- Location
- London
Sorry only see it now. Had some birthday events yesterday.I am sure this below is too simplistic but perhaps Po-yu or others qualified could amend as necessary
In the nose: probably asymptomatic, and less risk of infecting others (except greater likelihood of circulating at large)
In the upper respiratory tract: major illness unlikely, more risk of infecting others (but less circulation at large)
In the lungs: serious illness likely and strong risk to infect (except presumably not circulating at large)
In sense of the progression or seriousness of covid yes we can maybe categorise to these three kinds, but transmission risk is probably more complicate than that.

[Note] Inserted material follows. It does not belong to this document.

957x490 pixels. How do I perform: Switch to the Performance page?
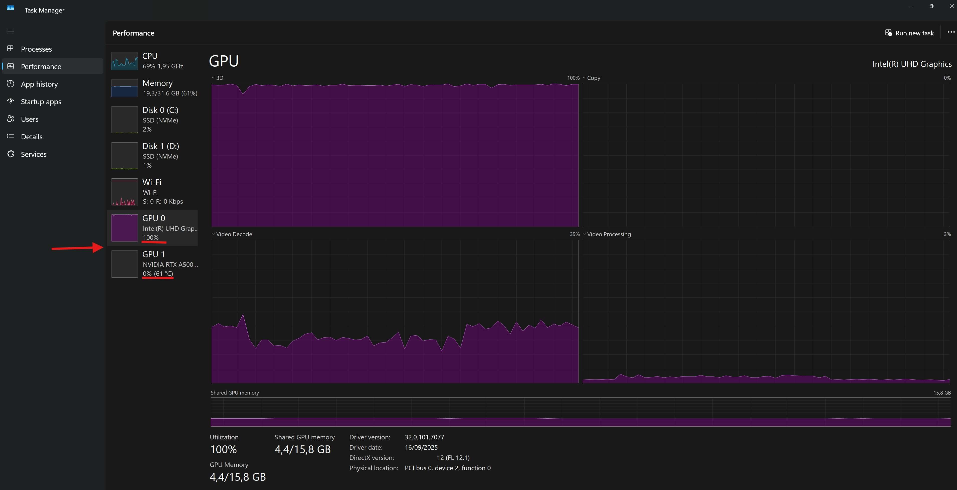click(x=41, y=66)

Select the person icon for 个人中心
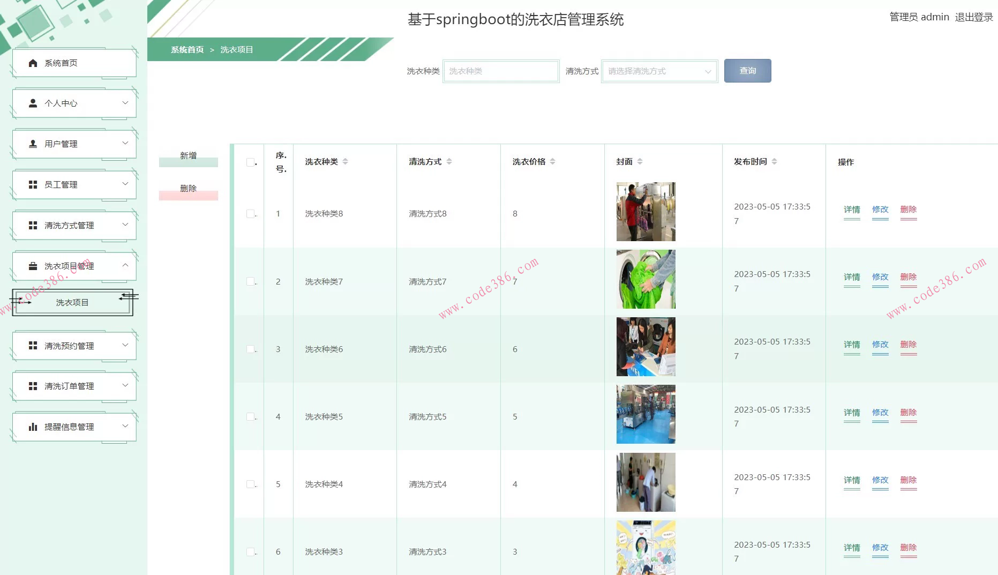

As briefly expalined before, "asymptomatic" people might not be that infectious, but pre-symptomatic can be very infectious, and you couldn't tell who's real asymptomatic (no symptom all the way) until a week later. Virus in the nose and throat can be quite infectious at early point, with two factors: 1. the person feels fine and looks fine at this stage and goes around 2. droplets easily come out from nose and throat when speaking, laughing, singing....
Assumingly that's the mass majority of intection events in the communities, as *already mildly ill people have better chance to infect their households, and *already severely ill people mainly cast risk on caretakers. Actually, many seriously ill people already have little virus in their nose, but there are still lots of virus in their lung and/or the inflammation of lungs already starts, it's cytokine storm causing damage.
Since the seriousness of Covid is related to viral load (viral load at early stage can somewhat predict the outcome later on), you can kind of say those who have symptoms carry more risk of infecting others, but note that it can happen before symptoms onset. Basically, if you have more virus from the beginning, you 1. can infect others more from the beginning 2. have higher chance to be more ill later on. That is why Delta strain seems to go against evolution rule, transmiss better at the same time causing more serious illness. Data from a recent Delta strain outbreak in China shows that Delta strain generate 1000 folds higher viral load compared to the strain in 2020.